- _Soal yang Diberikan_
Tuliskan kembali tanpa perubahan baris-baris data mulai dari baris yang memuat "This screenshot has width=295, height=258." sampai baris yang memuat "I will coord(658,53).", termasuk kedua baris tersebut.

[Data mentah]
____

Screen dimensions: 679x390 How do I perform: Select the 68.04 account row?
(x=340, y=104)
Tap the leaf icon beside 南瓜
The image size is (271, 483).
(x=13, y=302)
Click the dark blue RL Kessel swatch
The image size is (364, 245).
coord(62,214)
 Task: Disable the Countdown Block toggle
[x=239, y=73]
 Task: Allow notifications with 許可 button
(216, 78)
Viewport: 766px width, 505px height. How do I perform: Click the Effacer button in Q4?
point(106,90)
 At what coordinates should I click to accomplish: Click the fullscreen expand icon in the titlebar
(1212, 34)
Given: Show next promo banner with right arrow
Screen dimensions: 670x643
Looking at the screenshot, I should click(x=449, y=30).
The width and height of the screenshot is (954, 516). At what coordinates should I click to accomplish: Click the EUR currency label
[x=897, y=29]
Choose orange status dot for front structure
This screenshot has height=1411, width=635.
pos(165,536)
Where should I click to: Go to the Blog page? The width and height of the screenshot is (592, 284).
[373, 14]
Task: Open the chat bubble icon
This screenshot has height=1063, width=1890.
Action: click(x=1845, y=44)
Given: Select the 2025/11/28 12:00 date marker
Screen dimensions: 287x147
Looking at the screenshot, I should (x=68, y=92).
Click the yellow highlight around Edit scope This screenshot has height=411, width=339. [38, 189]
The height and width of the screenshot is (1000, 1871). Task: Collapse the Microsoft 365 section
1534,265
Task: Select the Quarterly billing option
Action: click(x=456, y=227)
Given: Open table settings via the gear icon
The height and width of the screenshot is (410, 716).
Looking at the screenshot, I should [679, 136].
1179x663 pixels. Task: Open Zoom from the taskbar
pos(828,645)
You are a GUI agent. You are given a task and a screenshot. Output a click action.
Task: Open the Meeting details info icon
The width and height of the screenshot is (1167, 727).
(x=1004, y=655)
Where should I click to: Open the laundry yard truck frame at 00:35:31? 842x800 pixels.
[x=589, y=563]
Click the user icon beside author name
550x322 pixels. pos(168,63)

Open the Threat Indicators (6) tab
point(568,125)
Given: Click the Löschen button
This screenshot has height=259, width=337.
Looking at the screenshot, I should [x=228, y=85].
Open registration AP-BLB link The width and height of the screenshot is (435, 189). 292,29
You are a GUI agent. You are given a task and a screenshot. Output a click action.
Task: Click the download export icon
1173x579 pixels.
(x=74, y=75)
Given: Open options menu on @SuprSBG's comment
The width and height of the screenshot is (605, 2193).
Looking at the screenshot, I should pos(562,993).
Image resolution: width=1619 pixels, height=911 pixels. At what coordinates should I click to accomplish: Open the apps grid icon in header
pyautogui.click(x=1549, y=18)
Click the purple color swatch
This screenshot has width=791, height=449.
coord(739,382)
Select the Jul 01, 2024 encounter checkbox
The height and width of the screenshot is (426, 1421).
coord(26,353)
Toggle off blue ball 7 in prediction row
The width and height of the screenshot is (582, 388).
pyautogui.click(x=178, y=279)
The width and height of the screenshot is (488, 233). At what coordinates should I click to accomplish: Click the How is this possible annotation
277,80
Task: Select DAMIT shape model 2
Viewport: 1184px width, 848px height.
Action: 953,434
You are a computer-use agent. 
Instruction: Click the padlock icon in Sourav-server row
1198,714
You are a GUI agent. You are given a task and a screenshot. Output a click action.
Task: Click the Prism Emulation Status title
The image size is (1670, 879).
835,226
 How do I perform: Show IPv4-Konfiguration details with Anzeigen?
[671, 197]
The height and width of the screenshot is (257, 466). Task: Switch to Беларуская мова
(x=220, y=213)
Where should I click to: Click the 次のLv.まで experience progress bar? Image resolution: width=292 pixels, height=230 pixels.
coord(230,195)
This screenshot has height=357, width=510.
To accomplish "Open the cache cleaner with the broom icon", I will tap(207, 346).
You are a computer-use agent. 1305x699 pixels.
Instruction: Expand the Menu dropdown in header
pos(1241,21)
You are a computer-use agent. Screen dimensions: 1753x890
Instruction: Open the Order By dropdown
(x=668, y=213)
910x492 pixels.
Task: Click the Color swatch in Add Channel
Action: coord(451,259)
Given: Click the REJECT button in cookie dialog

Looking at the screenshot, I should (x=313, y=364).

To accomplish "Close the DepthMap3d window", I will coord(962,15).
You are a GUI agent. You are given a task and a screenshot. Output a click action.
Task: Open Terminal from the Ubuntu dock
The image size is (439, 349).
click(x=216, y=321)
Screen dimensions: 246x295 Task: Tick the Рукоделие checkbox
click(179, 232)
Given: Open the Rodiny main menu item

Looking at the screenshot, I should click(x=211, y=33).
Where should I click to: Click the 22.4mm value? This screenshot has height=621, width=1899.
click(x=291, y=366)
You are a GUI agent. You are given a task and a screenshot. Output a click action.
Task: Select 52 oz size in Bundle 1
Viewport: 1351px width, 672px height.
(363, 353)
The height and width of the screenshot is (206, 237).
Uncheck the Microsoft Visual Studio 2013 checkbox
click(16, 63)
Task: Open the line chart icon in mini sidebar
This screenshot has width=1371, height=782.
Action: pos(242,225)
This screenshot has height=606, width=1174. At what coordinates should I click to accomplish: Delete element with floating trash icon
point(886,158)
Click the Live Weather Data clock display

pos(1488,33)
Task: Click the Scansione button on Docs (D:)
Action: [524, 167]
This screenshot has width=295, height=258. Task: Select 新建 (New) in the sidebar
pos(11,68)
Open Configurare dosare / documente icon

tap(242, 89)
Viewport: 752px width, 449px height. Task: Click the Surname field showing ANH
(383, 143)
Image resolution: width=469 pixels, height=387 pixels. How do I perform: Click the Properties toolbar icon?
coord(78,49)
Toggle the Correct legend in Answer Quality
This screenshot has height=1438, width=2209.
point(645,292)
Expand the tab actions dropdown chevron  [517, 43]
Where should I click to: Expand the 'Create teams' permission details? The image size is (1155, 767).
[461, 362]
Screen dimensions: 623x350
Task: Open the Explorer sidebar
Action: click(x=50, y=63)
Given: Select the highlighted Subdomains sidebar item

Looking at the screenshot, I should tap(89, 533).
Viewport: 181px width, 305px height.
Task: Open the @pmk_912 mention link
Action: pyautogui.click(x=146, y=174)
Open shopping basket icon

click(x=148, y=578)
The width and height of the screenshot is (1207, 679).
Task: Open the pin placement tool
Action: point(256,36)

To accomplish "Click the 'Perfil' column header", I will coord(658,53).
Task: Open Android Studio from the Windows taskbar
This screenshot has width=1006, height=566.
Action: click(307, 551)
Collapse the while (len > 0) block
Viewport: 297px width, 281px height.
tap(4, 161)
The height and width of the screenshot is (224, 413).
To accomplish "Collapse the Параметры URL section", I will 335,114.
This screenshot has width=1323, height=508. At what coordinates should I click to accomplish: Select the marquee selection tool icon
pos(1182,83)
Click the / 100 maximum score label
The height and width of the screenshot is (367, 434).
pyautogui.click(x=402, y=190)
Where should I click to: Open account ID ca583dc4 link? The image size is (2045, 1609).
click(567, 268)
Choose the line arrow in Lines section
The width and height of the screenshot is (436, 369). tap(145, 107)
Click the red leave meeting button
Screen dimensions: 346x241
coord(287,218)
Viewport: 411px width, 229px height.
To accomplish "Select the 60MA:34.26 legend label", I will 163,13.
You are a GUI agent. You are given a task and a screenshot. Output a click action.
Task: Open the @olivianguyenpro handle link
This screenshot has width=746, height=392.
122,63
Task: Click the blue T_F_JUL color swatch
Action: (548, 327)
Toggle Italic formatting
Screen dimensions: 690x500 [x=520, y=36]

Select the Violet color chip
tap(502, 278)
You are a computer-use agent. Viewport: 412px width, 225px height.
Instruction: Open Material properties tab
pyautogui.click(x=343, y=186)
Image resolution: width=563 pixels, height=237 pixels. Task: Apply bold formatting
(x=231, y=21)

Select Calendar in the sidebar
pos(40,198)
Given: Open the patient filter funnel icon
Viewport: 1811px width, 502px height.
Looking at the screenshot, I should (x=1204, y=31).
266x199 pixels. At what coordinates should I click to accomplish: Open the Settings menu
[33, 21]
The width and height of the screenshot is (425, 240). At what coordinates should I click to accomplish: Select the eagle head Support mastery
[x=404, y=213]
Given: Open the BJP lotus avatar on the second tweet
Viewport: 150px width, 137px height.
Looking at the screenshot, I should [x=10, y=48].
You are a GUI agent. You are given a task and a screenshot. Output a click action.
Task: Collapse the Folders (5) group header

____

- _Jawaban_
This screenshot has width=295, height=258. Task: Select 新建 (New) in the sidebar
pos(11,68)
Open Configurare dosare / documente icon

tap(242, 89)
Viewport: 752px width, 449px height. Task: Click the Surname field showing ANH
(383, 143)
Image resolution: width=469 pixels, height=387 pixels. How do I perform: Click the Properties toolbar icon?
coord(78,49)
Toggle the Correct legend in Answer Quality
This screenshot has height=1438, width=2209.
point(645,292)
Expand the tab actions dropdown chevron  [517, 43]
Where should I click to: Expand the 'Create teams' permission details? The image size is (1155, 767).
[461, 362]
Screen dimensions: 623x350
Task: Open the Explorer sidebar
Action: click(x=50, y=63)
Given: Select the highlighted Subdomains sidebar item

Looking at the screenshot, I should tap(89, 533).
Viewport: 181px width, 305px height.
Task: Open the @pmk_912 mention link
Action: pyautogui.click(x=146, y=174)
Open shopping basket icon

click(x=148, y=578)
The width and height of the screenshot is (1207, 679).
Task: Open the pin placement tool
Action: point(256,36)

To accomplish "Click the 'Perfil' column header", I will coord(658,53).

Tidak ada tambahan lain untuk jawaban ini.